14/03/11

TERMINUS 223: PARTIDO A MEIO

Olá. Bem-dispostos? Eu estou. Sabem porquê? Porque o Santana Lopes admite formar um novo partido. Quem é que fez “yupi”? Calma! Não comecem já com as vossas manifestações de alegria porque ainda não é certo que Santana vá mesmo para a frente com esta ideia. É melhor esperarem um pouco.
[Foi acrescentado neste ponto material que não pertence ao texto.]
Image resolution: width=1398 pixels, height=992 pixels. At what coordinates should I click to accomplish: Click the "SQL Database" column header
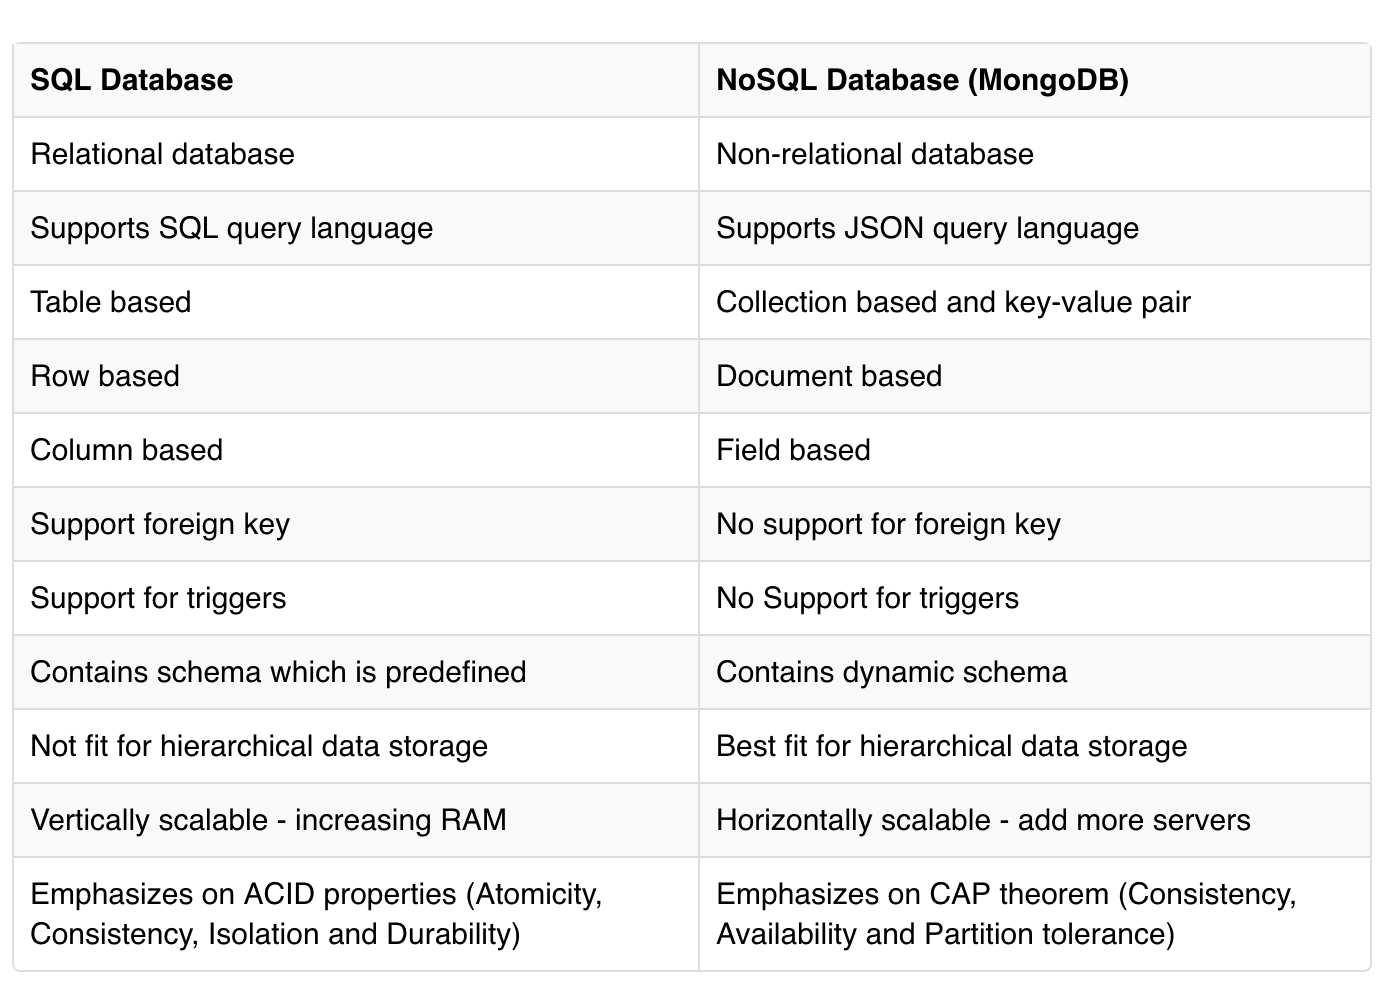pos(132,80)
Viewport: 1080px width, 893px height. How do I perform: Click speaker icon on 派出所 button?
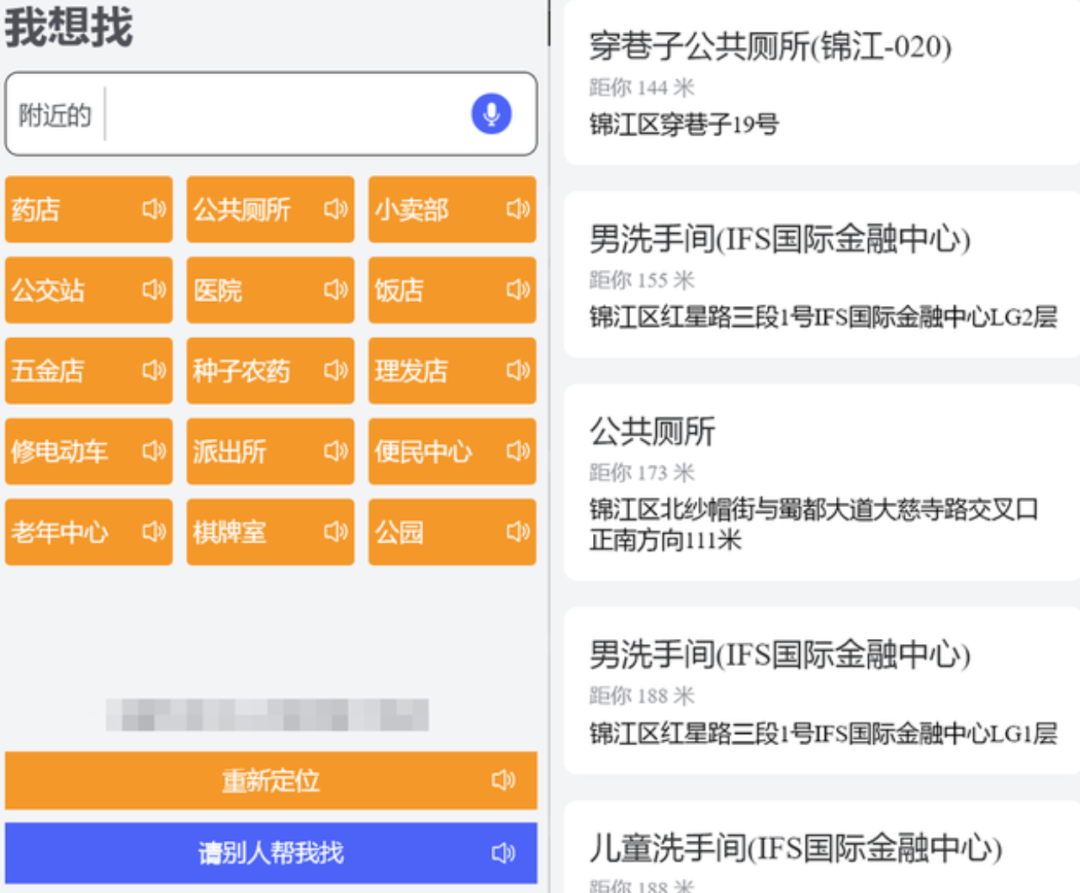336,451
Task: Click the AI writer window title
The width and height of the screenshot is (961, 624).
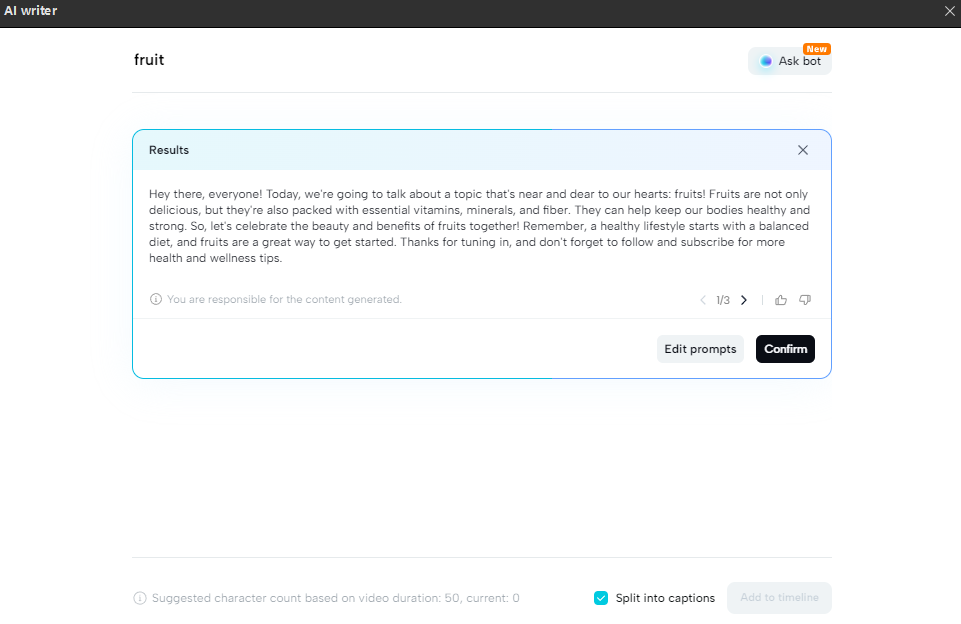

O que ele disse foi “"Há tempos que admito e considero que é muito provável que apareçam outras realidades no centro-direita de Portugal. A ver vamos e eu estou num processo de pensamento sobre isso.” Portanto, ele ainda só está a pensar se avança ou não.
Para dizer a verdade, é bem provável que ele avance. O Santana é homem para isso. Lembrem-se que ele já foi Secretário de Estado da Cultura do Governo de Cavaco Silva, Presidente do Sporting, Presidente da Câmara Municipal da Figueira da Foz, Presidente da Câmara Municipal de Lisboa, Primeiro-Ministro de Portugal, comentador político e Mr. Camisa de Seda Molhada Lux 2001. É, portanto, um homem que não recusa um bom desafio.
Por outro lado, é também provável que a criação deste novo partido fique a meio. O Santana é capaz de definir estatutos, é capaz até de elaborar um programa, mas quando for a altura de ir fazer o registo da patente, o mais certo é ele lembrar-se que tem o leite ao lume e ir-se embora. E é isto que eu gosto no Santana Lopes. Neste aspecto, Santana é um autêntico Seinfeld da política.
Jerry Seinfeld, co-autor dessa mítica sitcom, recusou um balúrdio de dinheiro para fazer uma décima temporada. Apesar do graveto oferecido, ele recusou a oferta, dizendo que, “A melhor altura para parar é esta, enquanto estamos no topo. Continuar até o público se cansar de nós, seria um disparate.”
Muitos políticos levam o seu mandato até ao fim, achando que, ao fazer isso, estão a respeitar a vontade dos cidadãos que os elegeram. Um mandato político devia ser como um filme ou um livro: ao fim de dez minutos ou dez páginas, já sabemos se aquilo tem ou não interesse. No caso de um Governo, a coisa podia-se fazer até aos doze meses. Ao fim de doze meses, se a história não nos interessasse, vinham outros. Ficção por ficção, ao menos que seja uma história interessante.
Santana Lopes é dos poucos políticos que entende não ser o cumprimento mandatário aquilo que os eleitores procuram. Apesar de o poderem escolher para determinado cargo, ele tem a consciência certa de quando deve sair. Pode não sair em grande, mas sai sempre a meio. E esse é um tipo de coerência que eu aprecio.